Silver Spring, MD—Prescribing information related to GLP-1 RAs indicated for glycemic control has recently been revised by the FDA to include warnings and precautions about acute gallbladder events.

The information also now includes product-specific data on acute gallbladder disease event rates compared with placebo from clinical studies, according to a research letter published in the Journal of the American Medical Associate Internal Medicine.

Previously, labeling for some products indicated for glycemic control in patients with type 2 diabetes included warnings and precautions regarding acute gallbladder disease, but others did not. The FDA recently reviewed the Adverse Event Reporting System (FAERS) to identify cases of acute cholecystitis (AC) associated with the GLP-1 RA products that did not have warnings and precautions regarding acute gallbladder disease, according to the agency-led study.

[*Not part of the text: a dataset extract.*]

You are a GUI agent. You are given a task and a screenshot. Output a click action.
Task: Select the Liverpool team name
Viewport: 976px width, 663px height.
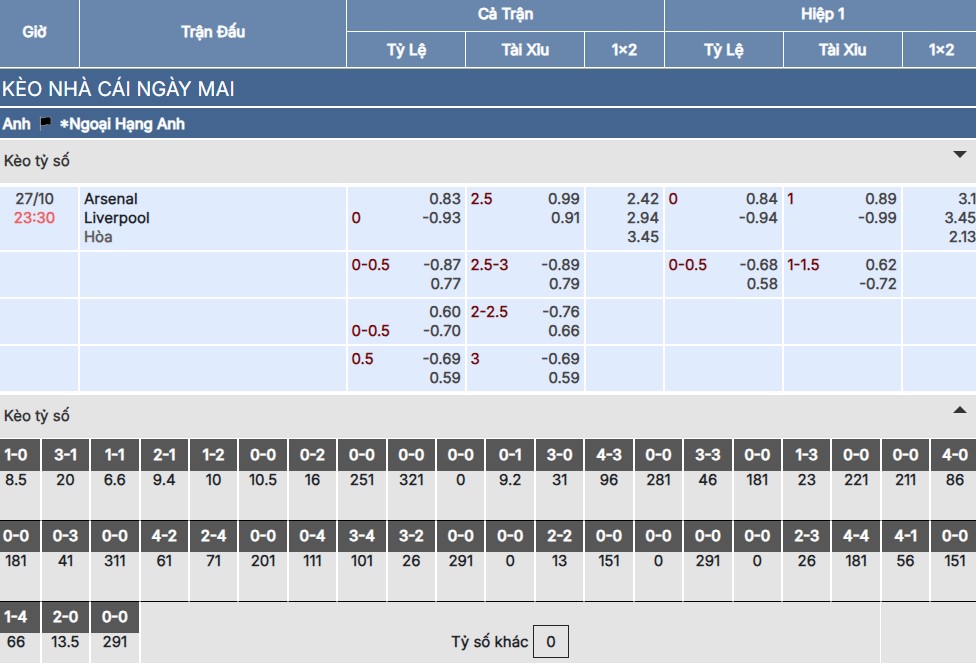[x=117, y=217]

The authors said they reviewed FAERS from April 28, 2005 (the initial FDA approval date for exenatide—the first approved GLP-1 RA), through September 16, 2021, looking for any cases of AC associated with GLP-1 RA use.

The review team used the following criteria for AC:

• Compatible signs and symptoms treated with cholecystectomy
• A confirmatory pathology report, or
• AC diagnosed by a healthcare practitioner.

The cases excluded were those with a history of either cholelithiasis or cholecystitis preceding GLP-1 RA use, if there was insufficient information to confirm the diagnosis of AC or to determine the temporal association with the use of a GLP-1 RA, or if an alternative etiology was considered the likely cause of AC.

The FDA team said it identified 36 postmarketing cases of AC with exenatide (n = 21), dulaglutide (n = 7), semaglutide (n = 7), and lixisenatide (n = 1). For those patients, median age was 55 years and 53.1% were female.

Cholecystectomy occurred in most of the cases (30). Of the others, two cases resolved with ursodeoxycholic acid treatment and GLP-1 RA discontinuation; another case had an unrelated cerebrovascular accident, and as a result, no cholecystectomy was scheduled; and a third case died within 24 hours of cholecystitis presentation, prior to undergoing surgery (the autopsy reported coronary artery disease, cholelithiasis, and hemorrhagic pancreatitis). The reviewers did not know the surgical status in two cases.

"All cases reported a serious outcome, including pancreatitis (n = 7, including 2 deaths), and fatal liver necrosis (n = 1, although there was confounding with prior fatty liver disease and possible thalassemia minor)," the study noted.

In 24 of the patients, the median (range) patient weight was 94 (56-201) kg; nine patients reported recent weight loss, with a mean (range) of 7.6 kg (2.3-16.0) kg for seven patients of whom weight loss was recorded.

The reviewers pointed out that the time from GLP-1 RA initiation to onset of AC was fewer than 90 days in 47% of the cases. "Acute cholecystitis occurred in 14 patients taking the GLP-1 RA recommended starting dose and in 14 patients taking the maximum recommended dose (n = 14)," they explained. "Time to onset tended to be shorter for patients taking the recommended starting dose (mean [range], 49 [4-150] days) compared with patients taking the maximum recommended dose (mean [range], 16 months [2 weeks to 4 years]), as almost all patients on the higher dose were titrated up from the recommended starting dose."

In addition, the reviewers noted that two patients reported the use of fenofibrate, which carries a warning of cholelithiasis in the prescribing information of its package insert.

The patients had a range of comorbidities, including 33 patients with diabetes, 21 patients who were overweight or had obesity, 19 patients with hyperlipidemia, six patients with nonalcoholic fatty liver disease, and one patient with periportal fibrosis.

The authors wrote that the case series provided patient-level data to support a Chinese meta-analysis published earlier this year in the same journal. It found that potential mechanisms for the association of cholecystitis with GLP-1 RAs included weight loss, suppression of cholecystokinin secretion, and reduced gallbladder emptying.